Banks and https
Saturday, May 28th, 2005Here's what happens when you go to the web pages of some large US banks, and what happens when you try changing the homepage URL from "http" to "https" or vice versa.
Bank | http | https |
---|---|---|
Bank One | Insecure login form. | Works. |
Wells Fargo | Insecure login form. | Works. |
Wachovia | Insecure login form. | Works. |
Bank of America | Insecure login form. | Redirects to http. |
Washington Mutual | Insecure login form. | Redirects to http. |
US Bank | Insecure login form. | Error: Connection closed. |
Citibank | Link to secure login form at "web.da-us.citibank.com". | Error: 404. |
HSBC | Link to secure login form at "www.ebank.us.hsbc.com". | Certificate hostname mismatch. |
Suntrust | Redirects to https. | Works. |
Most of these banks make Critical SSL/TLS Mistake #1, having the login form be http and only submit to https. This protects against passive attacks, but does not protect against man-in-the-middle attacks. An attacker who can mount a passive attack can usually mount a man-in-the-middle attack with only a little more work, so these banks are barely more secure than sites that do not use https at all.
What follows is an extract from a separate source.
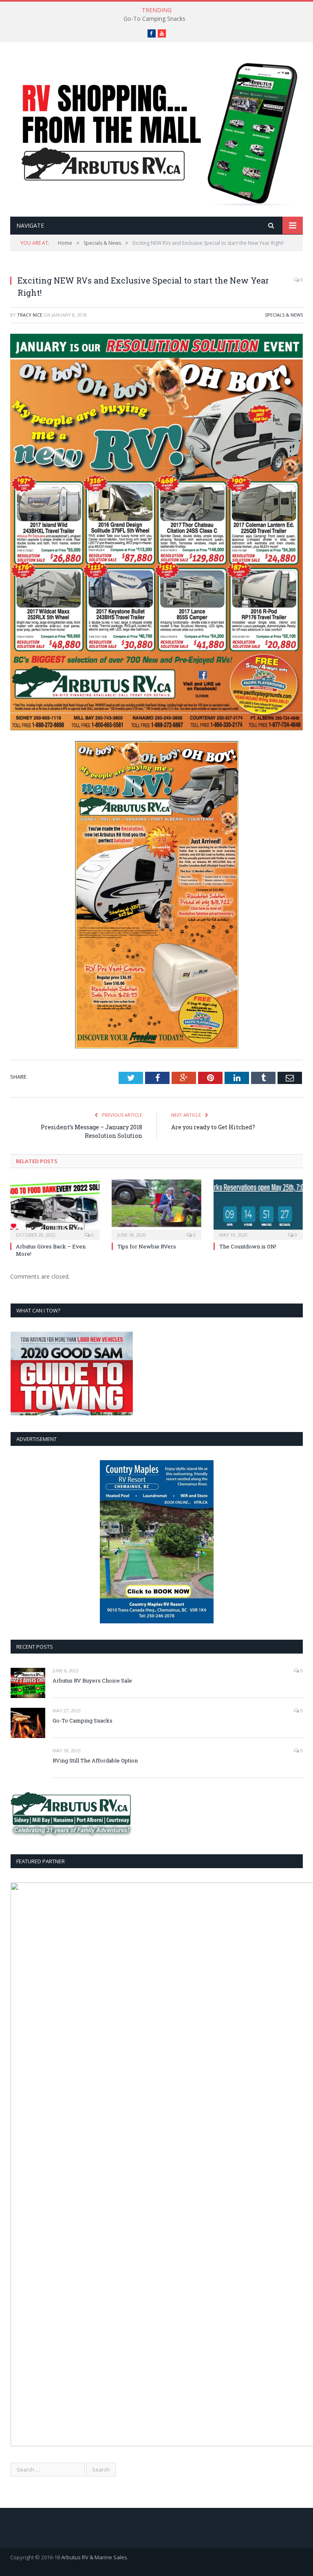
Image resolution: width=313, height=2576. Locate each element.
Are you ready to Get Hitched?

Of the banks that use https login forms at all, many make two smaller mistakes: their main page is http, which invites http links and bookmarks, and their login forms have long hostnames like "web.da-us.citibank.com", which are harder for users to verify than e.g. "www.citibank.com" or "citibank.com".
Many of the largest targets for financial fraud in the US are only defending themselves against passive attacks. Do they believe authenticated encryption isn't important in the US? Aren't these the same banks that blackmailed Mozilla developers into adding two of its most-hated features, "autocomplete=off" and "Cache-Control: no-store", claiming that any browser without these features was not secure enough for use on their sites? Banks in the US are heavily regulated, so why aren't they mandated to use https correctly?
Users either don't look for the lock icon at all, or can be tricked by the combination of a lock image and a statement in the page like "The moment you click Sign In and before your ID and passcode leave your computer, we encrypt them using Secure Sockets Layer (SSL) technology." Why is that? What can be done? What should be done?